DOI: 10.4103/EUS-D-21-00015

PMID: 34677143

Background and Objectives: EUS-guided transluminal drainage has increasingly developed, especially after the era of lumen-apposing metal stent (LAMS): a fully covered, barbell-shaped, metal stent with anti-migratory properties allowing direct therapeutic interventions through a wide and short channel. The aim of this survey is to investigate the current management of patients undergoing LAMS placement nationwide. Materials and Methods: Forty-eight questions were submitted to Italian centers about expertise, peri- and intra-procedural aspects, budget/refund, and future perspectives. Statistical analyzer was SPSS®. Results: Thirty-six centers completed the survey. Indications for LAMS positioning are pancreatic fluid collection drainage (PFCD, 97.2%), biliary drainage (BD, 80.5%), gallbladder drainage (GBD, 75%), and gastroentero-anastomosis (GEA, 19.4%). A total of 77.7% of the endoscopists perform only on-label procedures and 22.2% both on-label and off-label. 38.8% attended a training preliminary course, 27.7% were just supported by an expert, 22.2% had both the opportunities, and 8.3% none of them. Management of antiplatelets and sedation protocol is very heterogeneous.
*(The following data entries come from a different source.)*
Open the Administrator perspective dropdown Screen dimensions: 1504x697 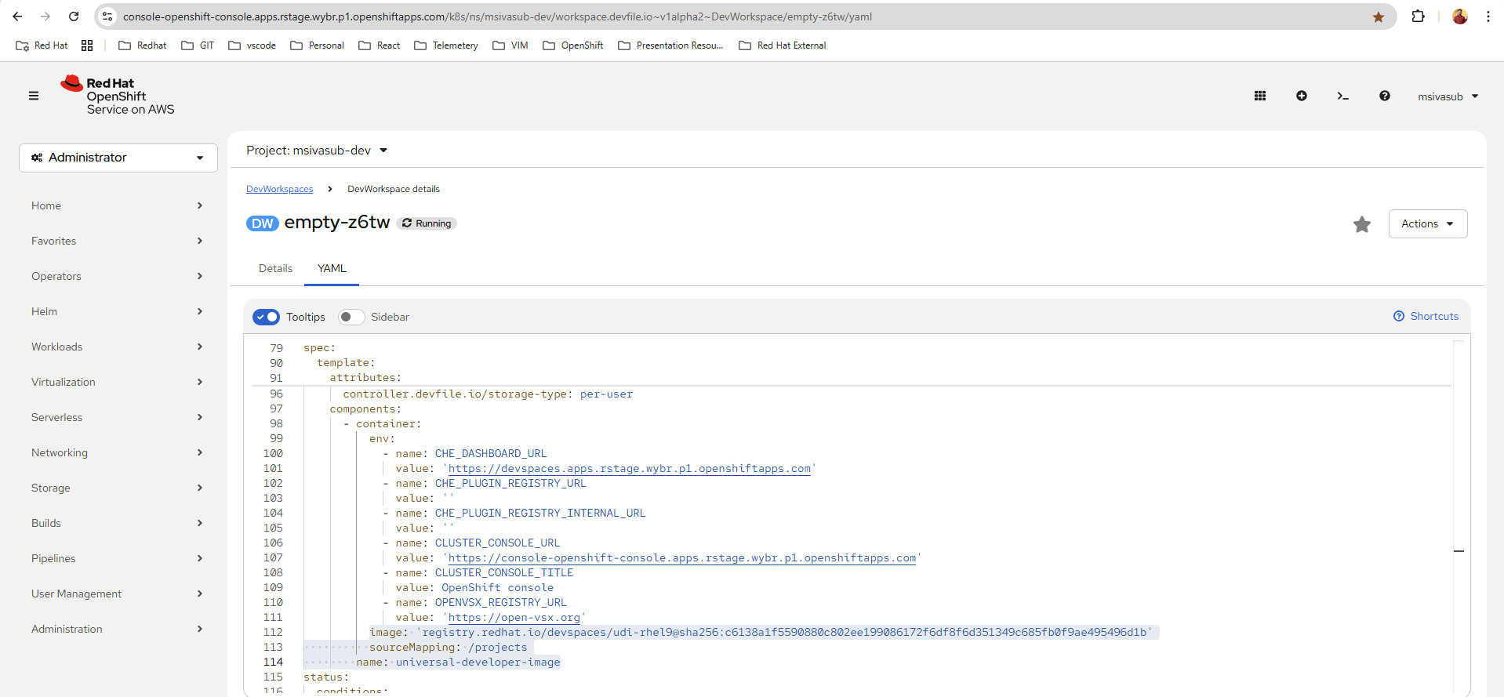pos(118,158)
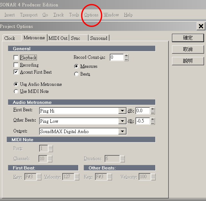Enable the Playback metronome checkbox
Screen dimensions: 206x201
(x=16, y=58)

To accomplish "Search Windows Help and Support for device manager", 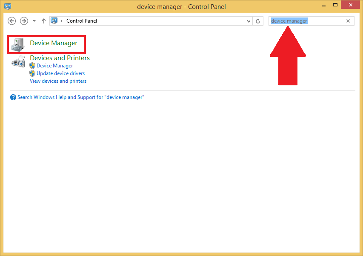I will point(81,97).
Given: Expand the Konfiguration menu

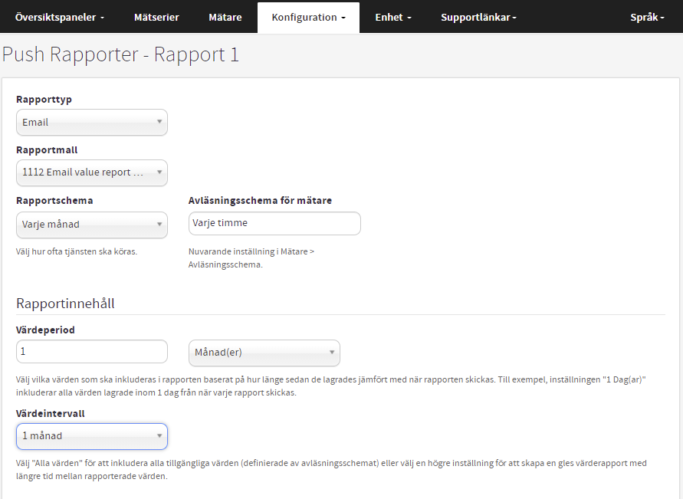Looking at the screenshot, I should click(x=308, y=17).
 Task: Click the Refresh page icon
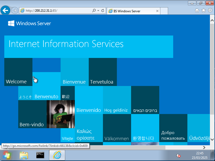[x=103, y=11]
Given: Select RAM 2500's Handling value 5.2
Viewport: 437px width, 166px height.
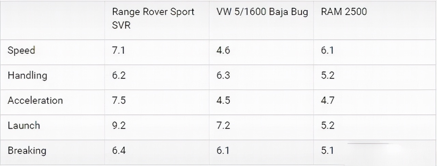Looking at the screenshot, I should tap(328, 75).
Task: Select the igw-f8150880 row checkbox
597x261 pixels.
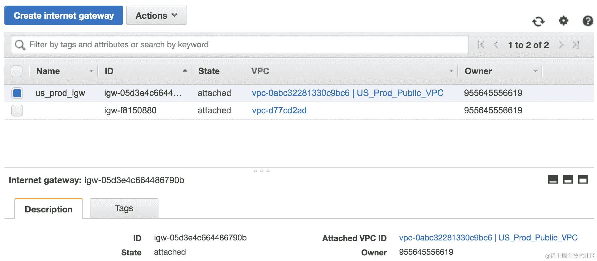Action: [17, 111]
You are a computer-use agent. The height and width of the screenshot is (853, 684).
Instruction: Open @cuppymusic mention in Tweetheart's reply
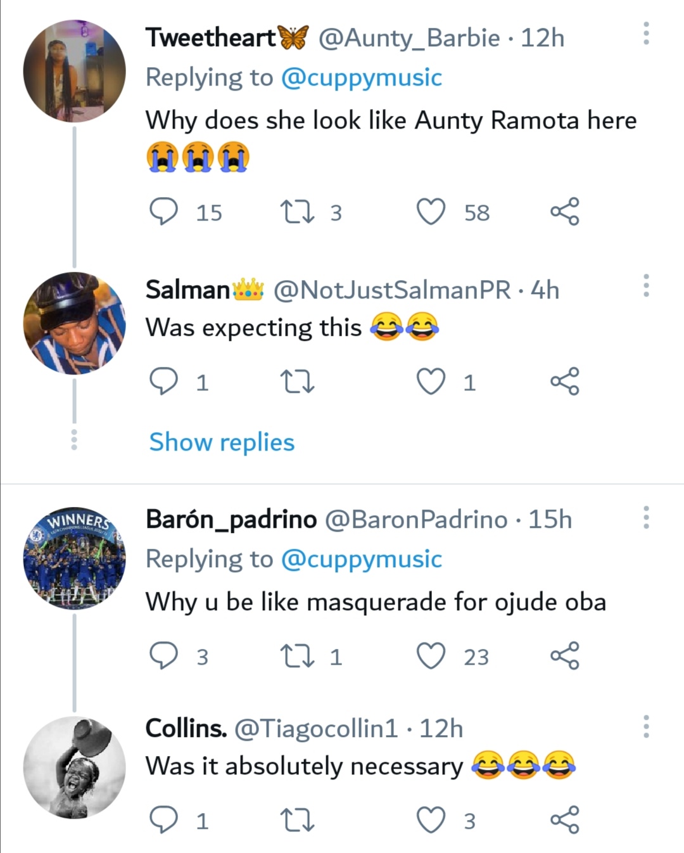click(361, 77)
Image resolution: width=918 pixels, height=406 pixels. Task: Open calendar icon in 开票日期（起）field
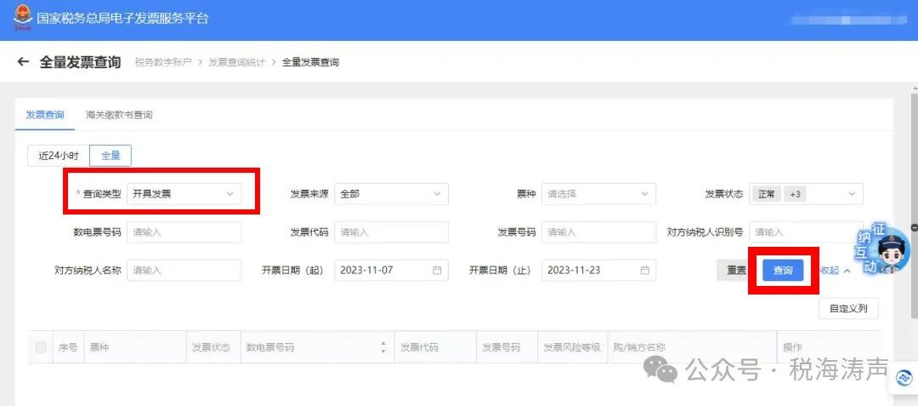click(437, 270)
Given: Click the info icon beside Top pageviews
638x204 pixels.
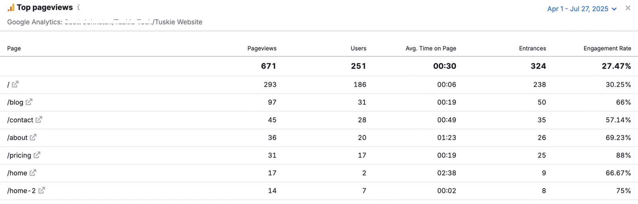Looking at the screenshot, I should pos(79,7).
Only 50% involves a multidisciplinary meeting and 30.5% has a specialized clinic for follow-up. Acid suppression is usually continued after PFCD. The type and timing of postprocedural imaging varies widely. 8.3% of the endoscopists work without fluoroscopy. Refund for LAMS is mostly not guaranteed. Main future growing indications appear to be BD, GBD, and GEA (69.4%, 55.5%, and 55.5%, respectively). Conclusions: This is the first survey assessing the state of the art on LAMS almost 10 years after their advent. There are currently wide variations in practice nationwide, which demonstrates a pressing need to define technical, qualitative, and peri-procedural requirements to carry out this procedure, toward a standardization.